Why Strings as Classes?

superdan super at dan.org
Mon Aug 25 17:31:06 PDT 2008


Benji Smith Wrote:

> Sorry, dan. You're wrong.

well just sayin' it ain't makin' it. hope there's some in the way of a proof henceforth.

> superdan wrote:
> > again you want to build larger components from smaller components.
> 
> Good APIs define public interfaces and hide implementation details, 
> usually providing a default general-purpose implementation while 
> allowing third-parties to define special-purpose implementations to suit 
> their needs.

sure thing. all this gave me a warm fuzzy feelin' right there.

> In D, the text handling is defined by the data format (unicode byte 
> sequences) rather than by the interface, while providing no polymorphic 
> mechanism for alternate implementations.
> 
> It's the opposite of good API design.

wait a minute. you got terms all mixed up. and that's a recurring problem that mashes your argument badly. first you say `in d'. so then i assume there's a problem in the language. but then you go on with what looks like a library thing. sure enuff you end with `api' which is 100% a library thingy.

so if you have any beef say `in phobos' or `in tango'. `in d' must refer to the language proper.

the core lang is supposed to give you the necessary stuff to do that nice api design that gave me half an erection in ur first paragraph. if the language gives me the classes and apis and stuff then things will be slow for everyone and no viagra and no herbal supplement ain't gonna make stuff hard around here.

i think d strings are the cleverest thing yet. not too low level like pointers. not too high level like classes and stuff. just the right size. pun not intended.

> The regular expression engine accepts character arrays. And that's it. 
> You want to match on a regex pattern, character-by-character, from an 
> input stream? Tough nuts. It's not possible.

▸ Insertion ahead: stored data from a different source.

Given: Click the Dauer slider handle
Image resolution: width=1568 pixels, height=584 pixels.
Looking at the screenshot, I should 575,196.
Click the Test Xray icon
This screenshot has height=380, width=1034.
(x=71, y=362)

there are multiple problems with this argument of yours. first it's that you swap horses in the midstream. that, according to the cowboy proverb, is unrecommended. you switch from strings to streams. don't.

about streams. same in perl. it's a classic problem. you must first read as much text as you know could match. then you match. and nobody complains.

what you say is possible. it hasn't been written that way 'cause it's damn hard. motherintercoursin' hard. regexes must backtrack and when they do they need pronto access to the stuff behind. if that's in a file, yeah `tough nuts' eh.

> The new JSON parser in the Tango library operates on templated string 
> arrays. If I want to read from a file or a socket, I have to first slurp 
> the whole thing into a character array, even though the 
> character-streaming would be more practical.

non seqitur. see stuff above.

> Parsers, formatters, console IO, socket IO... Anything that provides an 
> iterable sequence of characters ought to comply with an interface 
> facilitating polymorphic text processing. In some cases, there might be 
> a slight memory/speed tradeoff. But in many more cases, the benefit of 
> iterating over the transient characters in a stream would be much faster 
> and require a tiny fraction of the memory of the character array.

so what u want is a streaming interface and an implementation of it that spans a string. for the mother of god i can't figure what this has to do with the language, and what stops you from writing it.

> There are performance benefits to be found on both sides of the coin.

no. all benefits only of my side of the coin. my side of the coin includes your side of the coin.

> Anyhow, I totally agree with you when you say that "larger components" 
> should be built from "smaller components".

cool.

> But the "small components" are the *interfaces*, not the implementation 
> details.

quite when i thought i drove a point home... dood we need to talk. you have all core language, primitives, libraries, and app code confused.